26 jeunes hommes posent autour d'un canon léger. La plupart sont coiffés d'un bonnet de police, pièce qui semble être le seul élément d'un uniforme. Des bérets sont également visibles ainsi que des chemises militaires. Il n'y a rien de martial, ni dans les vêtements, ni dans l'attitude. La légende de la photo extraite du livre de Joseph La Picirella, Témoignage sur le Vercors, précise que le canon a été pris au camp militaire de Chambaran situé au nord du département. Il est noté que la pièce est en position ce qui est erroné. Le train de route est juste à côté du canon alors qu'il devrait être plus éloigné. L'affût n'est pas déployé, le canon n'est pas braqué vers le haut. Une autre photo représente la pièce en position et en action de tir, une troisième le canon en ordre de route.

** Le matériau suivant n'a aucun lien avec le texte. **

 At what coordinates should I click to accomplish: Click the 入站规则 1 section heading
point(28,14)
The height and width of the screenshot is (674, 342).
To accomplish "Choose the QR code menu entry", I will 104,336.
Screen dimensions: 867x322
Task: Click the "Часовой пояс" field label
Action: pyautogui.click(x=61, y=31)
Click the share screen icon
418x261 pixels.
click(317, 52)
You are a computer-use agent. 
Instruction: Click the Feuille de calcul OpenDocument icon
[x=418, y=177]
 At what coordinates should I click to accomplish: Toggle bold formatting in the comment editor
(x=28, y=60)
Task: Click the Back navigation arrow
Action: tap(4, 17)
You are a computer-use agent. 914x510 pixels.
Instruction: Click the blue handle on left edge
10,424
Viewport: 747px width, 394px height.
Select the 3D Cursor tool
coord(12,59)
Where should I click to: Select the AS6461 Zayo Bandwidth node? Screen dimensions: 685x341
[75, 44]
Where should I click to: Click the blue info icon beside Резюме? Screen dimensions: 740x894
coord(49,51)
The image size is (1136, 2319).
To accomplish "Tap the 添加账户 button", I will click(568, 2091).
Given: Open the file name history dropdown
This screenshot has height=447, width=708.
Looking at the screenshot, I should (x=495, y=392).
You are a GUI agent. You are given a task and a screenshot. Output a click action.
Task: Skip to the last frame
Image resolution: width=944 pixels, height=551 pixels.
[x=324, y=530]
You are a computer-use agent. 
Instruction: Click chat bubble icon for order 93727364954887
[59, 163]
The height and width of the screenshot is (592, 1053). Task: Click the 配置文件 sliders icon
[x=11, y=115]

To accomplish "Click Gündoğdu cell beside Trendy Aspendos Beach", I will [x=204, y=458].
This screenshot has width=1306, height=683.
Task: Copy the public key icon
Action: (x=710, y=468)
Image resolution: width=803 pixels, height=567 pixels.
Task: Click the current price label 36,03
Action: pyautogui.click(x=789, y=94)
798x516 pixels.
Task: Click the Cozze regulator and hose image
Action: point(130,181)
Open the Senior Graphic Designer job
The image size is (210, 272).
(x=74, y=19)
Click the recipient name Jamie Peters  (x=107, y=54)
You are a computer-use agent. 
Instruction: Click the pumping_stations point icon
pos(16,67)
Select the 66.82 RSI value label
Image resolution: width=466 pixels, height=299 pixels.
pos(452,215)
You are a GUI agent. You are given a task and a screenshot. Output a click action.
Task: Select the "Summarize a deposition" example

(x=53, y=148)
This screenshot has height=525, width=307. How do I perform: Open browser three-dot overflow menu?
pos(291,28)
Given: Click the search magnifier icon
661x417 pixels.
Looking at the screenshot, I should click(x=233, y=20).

Ce canon de 25 mm est une des rares pièces d'artillerie possédée par la Résistance drômoise. Plusieurs photos ont été prises de cette pièce antiaérienne ce qui tend à prouver qu'elle était perçue comme une arme importante et symbolique pour les résistants. La Résistance ne disposera de 2 canons de 37 mm qu'après les combats de Montclus le 20 juin 1944 où les Allemands abandonnent un important matériel.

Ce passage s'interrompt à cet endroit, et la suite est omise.